_Passage provided:_
--------------------------------------------------
# Form 1221



## laynag (Jan 22, 2013)

Hi AGAIN!!!!!!!!!!!! Sorry...... I am applying for a 820 visa and have seen some people on here have filled out form 1221??? Looking at this form it seems to ask the same info as form 80 (which I have completed) the check list doesn't ask for this form so do I need to complete this form as well as a form 80??


----------



## MarkNortham (Dec 19, 2012)

Hi Laynag -

Form 1221 is not being used a great deal anymore - it was a shorter, alternative version of the type of form that form 80 is, and was typically used when people from higher risk countries, especially in Southeast Asia, India, etc applied for certain visas. The last time I had a request for this form was for a 457 visa for an Indian citizen last year.

Best,

Mark Northam


----------



## laynag (Jan 22, 2013)

Thanks Mark


----------



## Hunny (May 2, 2012)

*hunny*

hello mark

my agent told me that yesterday CO asked him to provide 1221 and 80 for me and my wife for GSM 175.

Applied june 2012
CO was assigned sep 2012 
Requested 1221 and 80 feb 2014

my agent says medical request should in days after providing CO with 80 and 1221

kindly present your understanding on it


----------



## MarkNortham (Dec 19, 2012)

Hi Hunny -

Probably means they are ready to start external security checks which is what the forms 80 and 1221 are used for. No guess as to when they might have a decision, however if they request a new medical report, that may mean that they anticipate making a decision in less than 12 months, since the medical report would expire in 12 months and they set the must-arrive-by date for a visa grant to not extend past the expiration date of the current medical and/or police reports.
--------------------------------------------------
_Records shown:_
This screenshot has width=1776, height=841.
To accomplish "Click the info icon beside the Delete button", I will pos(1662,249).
--------------------------------------------------
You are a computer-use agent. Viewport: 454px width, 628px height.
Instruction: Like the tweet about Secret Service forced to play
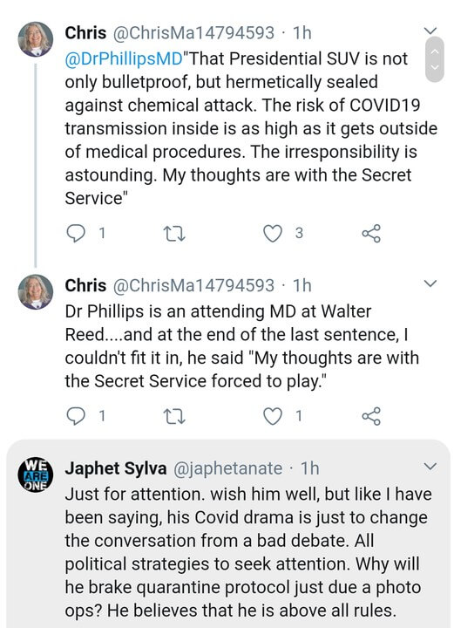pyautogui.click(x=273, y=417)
--------------------------------------------------
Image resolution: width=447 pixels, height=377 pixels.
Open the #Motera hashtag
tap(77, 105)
--------------------------------------------------
_Exercise requirements:_
1. Transcribe the portion of the Form 1221 forum thread above that lies between "Form 1221 is" and "citizen last year.", inclusive.
2. In the Form 1221 forum thread, what does the reply to Hunny say forms 80 and 1221 are used for?
3. Continue the Form 1221 forum thread from the point where it stops.

_Answer list:_
1.
Form 1221 is not being used a great deal anymore - it was a shorter, alternative version of the type of form that form 80 is, and was typically used when people from higher risk countries, especially in Southeast Asia, India, etc applied for certain visas. The last time I had a request for this form was for a 457 visa for an Indian citizen last year.

2. They are used for external security checks.

3.
Hope this helps -

Best,

Mark Northam


----------



## Hunny (May 2, 2012)

*hunny*

Hello Mark

actually they got form 80 data in Sep 2012 when CO was assigned.

my agent says the want to grant medicals now and want me n wife to sign the declaration pages of 1221 & 80. I asked my agent but 80 was submitted in sep 2012 then why again he said it is normal whatever they ask should be full filled and according to agent many other cases also like this before they were sent the medical request within days.

any comments?


----------



## MarkNortham (Dec 19, 2012)

Hi Hunny -

Sounds a bit unusual, but the case officers have wide discretion to request information and it's usually best to just give them whatever they want. Is your agent a registered migration agent with MARA?

Best,

Mark Northam


----------



## Hunny (May 2, 2012)

He is registered one and already processed large number if applications in past for Ausi PR successfully


----------



## MarkNortham (Dec 19, 2012)

Hi Hunny -

Sounds like you're in good hands - would go with his advice.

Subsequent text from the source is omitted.